We'll take these from a few notes I set aside while putting together Tuesday's reading review of Mary Laura Philpott's I Miss You When I Blink; these leftover ideas all reminded me of something I've written about in the past, so I'll include a "TOA Rewind" link to the associated post.

As always, the thought from the book notes is in italics.

Babies are the closest thing we have to real magic - one second there was no one, and then suddenly they are here.

This note reminded me of John O'Donohue's Four Elements, a book I reviewed in May 2018. The section 'Death' in my post contains a very similar thought to Philpott's comment about babies. I think many of us wonder about where we go when we die, but I believe it was O'Donohue who turned the question around - where do babies come from when they are born? If I recall correctly, the answer made me laugh, despite being somewhat unsatisfying - babies come from where we'll go, when we die.

People should give directions in a way the recipient will be able to make use of them. Go east a mile? Make sure they have a compass.

I think Philpott missed the mark on this insight. Sure, she makes a good point, but in my mind most people who ask for directions are resigned to defeat from the moment they ask for help. I mused on this phenomenon a couple of years ago, when a decisively lost tourist suddenly took off just as I'd started describing the exact shape of concourse outside South Station, leaving me to shout in vain at the back of his head as he disappeared into a crowd headed toward the Boston Common. I'm sure he found Chinatown, eventually; if I've managed it at 3AM after a few pops, I'm sure anyone with basic cartography skills and the bare minimum of resilience could eventually figure it out.

Acknowledging hard combinations means accepting that one truth cannot always win out over another. You can love being here and want to leave.

This looks like a tribute to a George Saunders quote, who I once saw read from Lincoln in the Bardo; he made quite a few memorable remarks at that reading, but didn't add to the thought from the quote (he talked quite a bit about one of his characters having a huge penis, which for some reason I couldn't find on the Goodreads quoteboard).

The note I highlighted from I Miss You When I Blink is a strong observation, but it lacks the power of Saunders's quote in the context of creative work; his comment is an acceptable thesis statement for the artistic process. I wrote about it in September 2018, a post that I believe at best gets an A for effort, which is my way of saying "read it at your own risk". For the TLDR crowd, I'll note that it did contain a fairly memorable attempt at articulating my life philosophy - "You grow up, try to do the right thing, find out you were wrong a few times, and then die." When I get my Goodreads quoteboard going, I'll get that posted on page one.

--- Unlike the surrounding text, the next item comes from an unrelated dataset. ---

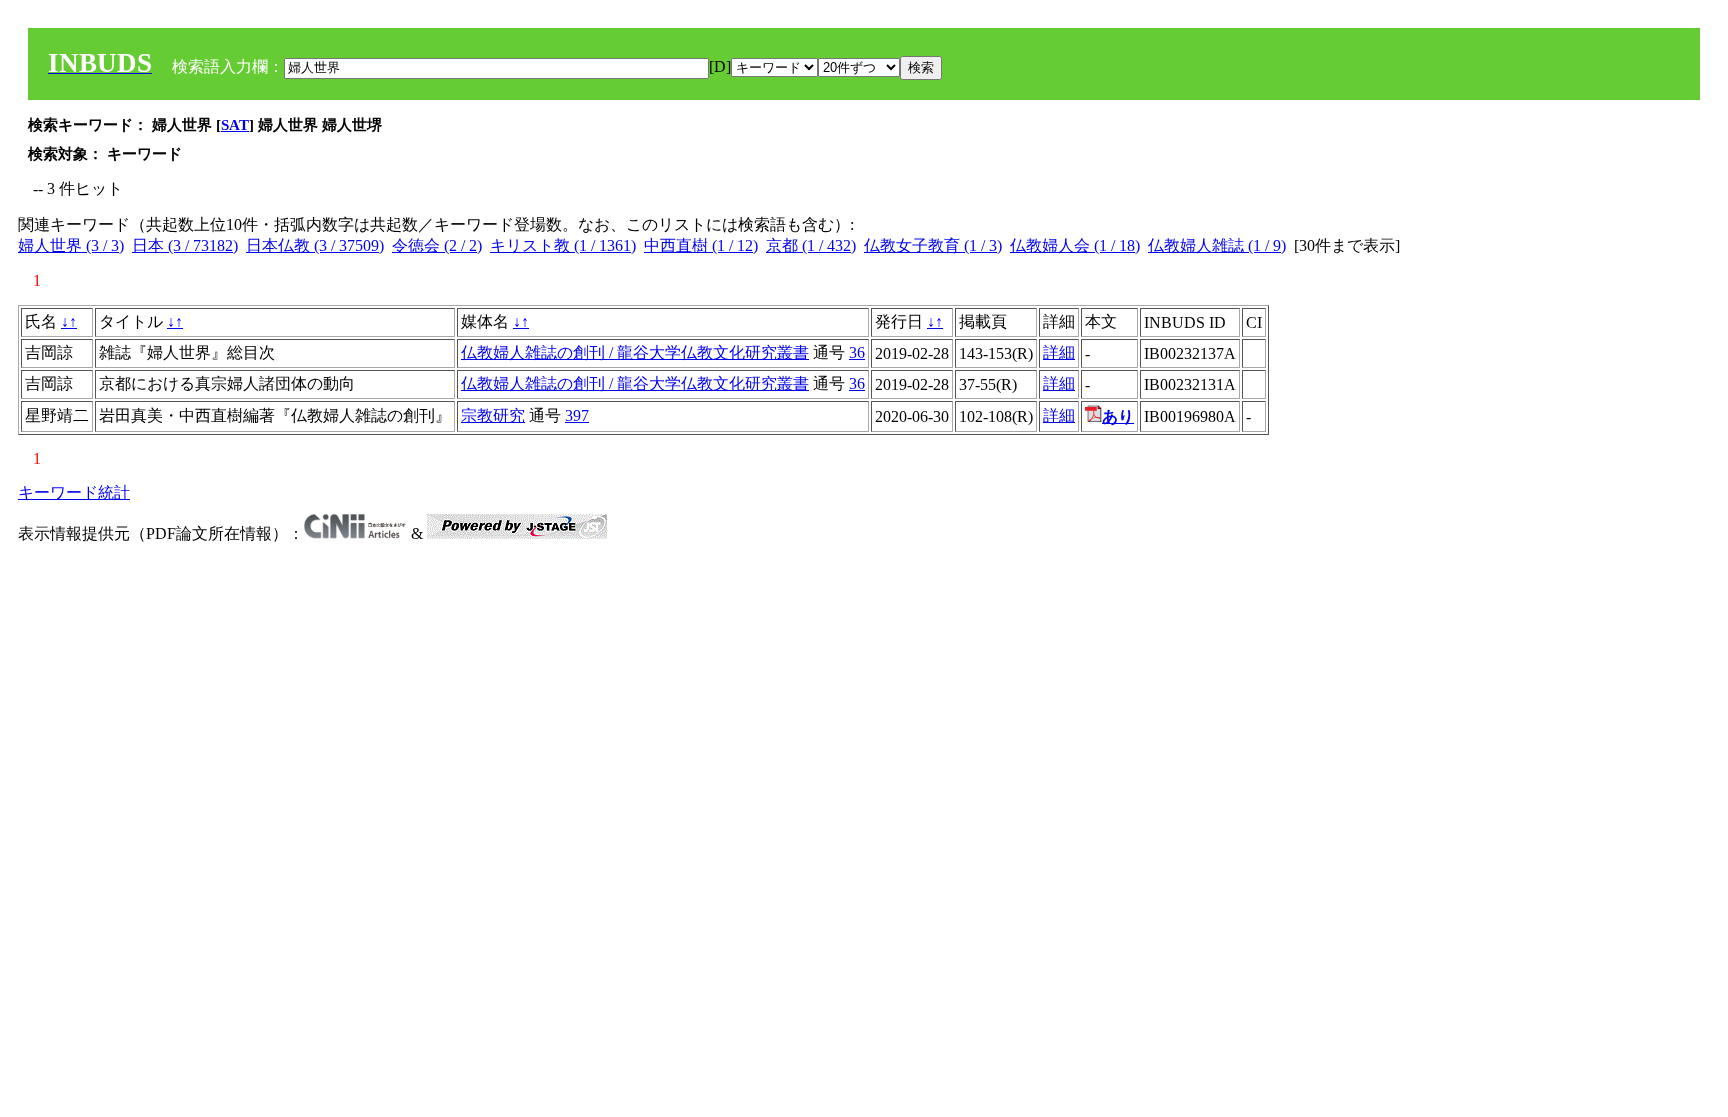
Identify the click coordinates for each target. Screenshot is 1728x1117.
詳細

Show me mercy, from the powers that be; show me mercy, can someone rescue me?

The stated purpose of this book was Philpott's attempt to examine how her life, or perhaps the way she saw her own life, needed to change after she realized the futility of defining success by ticking off all the boxes on the "right things" checklist - career, house, family. I suspect the key moment in the journey was that minute, the longest sixty seconds of anyone's life, where you feel completely trapped by the irresistible force that has complete dominion over your destiny, and no, I'm not referring to voting machines...

...what...?

OK, fine.

That's not a thought from I Miss You When I Blink, those are lyrics from 'Mercy' by Muse, which to the spirit of this post I did write about back in the summer; the post included this link to what I feel is their best performance of the song. This is a riff-off, after all - who better to end it than Muse?

Happy Thanksgiving! Enjoy the day, and thanks for reading.